*WORK TO BE COMPLETED*: What the task requires is each entry, restated exactly.

--- --- ---

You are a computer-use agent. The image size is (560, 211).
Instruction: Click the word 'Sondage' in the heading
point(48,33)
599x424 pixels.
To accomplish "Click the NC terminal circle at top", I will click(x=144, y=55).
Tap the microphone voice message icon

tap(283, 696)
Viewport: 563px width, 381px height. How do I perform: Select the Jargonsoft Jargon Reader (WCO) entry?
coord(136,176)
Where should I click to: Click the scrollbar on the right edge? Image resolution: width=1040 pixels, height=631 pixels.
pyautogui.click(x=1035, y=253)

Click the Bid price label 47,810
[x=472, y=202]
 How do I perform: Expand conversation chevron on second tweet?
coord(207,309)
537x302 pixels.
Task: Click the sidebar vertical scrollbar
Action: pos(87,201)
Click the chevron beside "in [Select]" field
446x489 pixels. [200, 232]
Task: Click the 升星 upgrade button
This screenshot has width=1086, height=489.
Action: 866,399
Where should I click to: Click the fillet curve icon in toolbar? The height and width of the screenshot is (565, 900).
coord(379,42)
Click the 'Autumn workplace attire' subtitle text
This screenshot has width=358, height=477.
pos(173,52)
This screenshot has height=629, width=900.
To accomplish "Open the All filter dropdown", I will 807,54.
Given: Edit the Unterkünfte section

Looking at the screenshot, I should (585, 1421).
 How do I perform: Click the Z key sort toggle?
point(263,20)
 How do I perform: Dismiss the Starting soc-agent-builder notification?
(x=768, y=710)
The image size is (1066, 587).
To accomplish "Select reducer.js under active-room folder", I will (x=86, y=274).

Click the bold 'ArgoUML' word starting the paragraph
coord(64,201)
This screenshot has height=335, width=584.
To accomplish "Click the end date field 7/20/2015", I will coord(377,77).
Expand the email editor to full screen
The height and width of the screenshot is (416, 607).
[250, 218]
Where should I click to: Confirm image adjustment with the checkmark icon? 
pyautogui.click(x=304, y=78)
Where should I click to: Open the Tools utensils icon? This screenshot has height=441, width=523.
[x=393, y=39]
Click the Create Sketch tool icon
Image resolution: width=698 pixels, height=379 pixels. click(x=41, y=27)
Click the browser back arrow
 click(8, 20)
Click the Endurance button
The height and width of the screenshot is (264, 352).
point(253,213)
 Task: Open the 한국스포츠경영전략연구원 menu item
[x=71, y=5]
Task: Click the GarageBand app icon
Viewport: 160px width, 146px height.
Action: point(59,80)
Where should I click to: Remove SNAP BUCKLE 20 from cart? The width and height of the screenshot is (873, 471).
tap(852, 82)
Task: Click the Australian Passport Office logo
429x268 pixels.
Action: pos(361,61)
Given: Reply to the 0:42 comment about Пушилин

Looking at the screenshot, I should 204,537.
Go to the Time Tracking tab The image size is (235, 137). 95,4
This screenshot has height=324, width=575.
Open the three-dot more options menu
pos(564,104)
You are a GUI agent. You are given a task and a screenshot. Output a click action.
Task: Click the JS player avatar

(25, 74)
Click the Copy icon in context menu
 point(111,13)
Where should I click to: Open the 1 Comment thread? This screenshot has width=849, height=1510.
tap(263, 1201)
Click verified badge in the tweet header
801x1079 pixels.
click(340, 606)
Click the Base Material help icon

--- --- ---

*ANSWER TO THIS EXERCISE*:
You are a computer-use agent. The image size is (560, 211).
Instruction: Click the word 'Sondage' in the heading
point(48,33)
599x424 pixels.
To accomplish "Click the NC terminal circle at top", I will click(x=144, y=55).
Tap the microphone voice message icon

tap(283, 696)
Viewport: 563px width, 381px height. How do I perform: Select the Jargonsoft Jargon Reader (WCO) entry?
coord(136,176)
Where should I click to: Click the scrollbar on the right edge? Image resolution: width=1040 pixels, height=631 pixels.
pyautogui.click(x=1035, y=253)

Click the Bid price label 47,810
[x=472, y=202]
 How do I perform: Expand conversation chevron on second tweet?
coord(207,309)
537x302 pixels.
Task: Click the sidebar vertical scrollbar
Action: pos(87,201)
Click the chevron beside "in [Select]" field
446x489 pixels. [200, 232]
Task: Click the 升星 upgrade button
This screenshot has width=1086, height=489.
Action: 866,399
Where should I click to: Click the fillet curve icon in toolbar? The height and width of the screenshot is (565, 900).
coord(379,42)
Click the 'Autumn workplace attire' subtitle text
This screenshot has width=358, height=477.
pos(173,52)
This screenshot has height=629, width=900.
To accomplish "Open the All filter dropdown", I will 807,54.
Given: Edit the Unterkünfte section

Looking at the screenshot, I should (585, 1421).
 How do I perform: Click the Z key sort toggle?
point(263,20)
 How do I perform: Dismiss the Starting soc-agent-builder notification?
(x=768, y=710)
The image size is (1066, 587).
To accomplish "Select reducer.js under active-room folder", I will (x=86, y=274).

Click the bold 'ArgoUML' word starting the paragraph
coord(64,201)
This screenshot has height=335, width=584.
To accomplish "Click the end date field 7/20/2015", I will coord(377,77).
Expand the email editor to full screen
The height and width of the screenshot is (416, 607).
[250, 218]
Where should I click to: Confirm image adjustment with the checkmark icon? 
pyautogui.click(x=304, y=78)
Where should I click to: Open the Tools utensils icon? This screenshot has height=441, width=523.
[x=393, y=39]
Click the Create Sketch tool icon
Image resolution: width=698 pixels, height=379 pixels. click(x=41, y=27)
Click the browser back arrow
 click(8, 20)
Click the Endurance button
The height and width of the screenshot is (264, 352).
point(253,213)
 Task: Open the 한국스포츠경영전략연구원 menu item
[x=71, y=5]
Task: Click the GarageBand app icon
Viewport: 160px width, 146px height.
Action: point(59,80)
Where should I click to: Remove SNAP BUCKLE 20 from cart? The width and height of the screenshot is (873, 471).
tap(852, 82)
Task: Click the Australian Passport Office logo
429x268 pixels.
Action: pos(361,61)
Given: Reply to the 0:42 comment about Пушилин

Looking at the screenshot, I should 204,537.
Go to the Time Tracking tab The image size is (235, 137). 95,4
This screenshot has height=324, width=575.
Open the three-dot more options menu
pos(564,104)
You are a GUI agent. You are given a task and a screenshot. Output a click action.
Task: Click the JS player avatar

(25, 74)
Click the Copy icon in context menu
 point(111,13)
Where should I click to: Open the 1 Comment thread? This screenshot has width=849, height=1510.
tap(263, 1201)
Click verified badge in the tweet header
801x1079 pixels.
click(340, 606)
Click the Base Material help icon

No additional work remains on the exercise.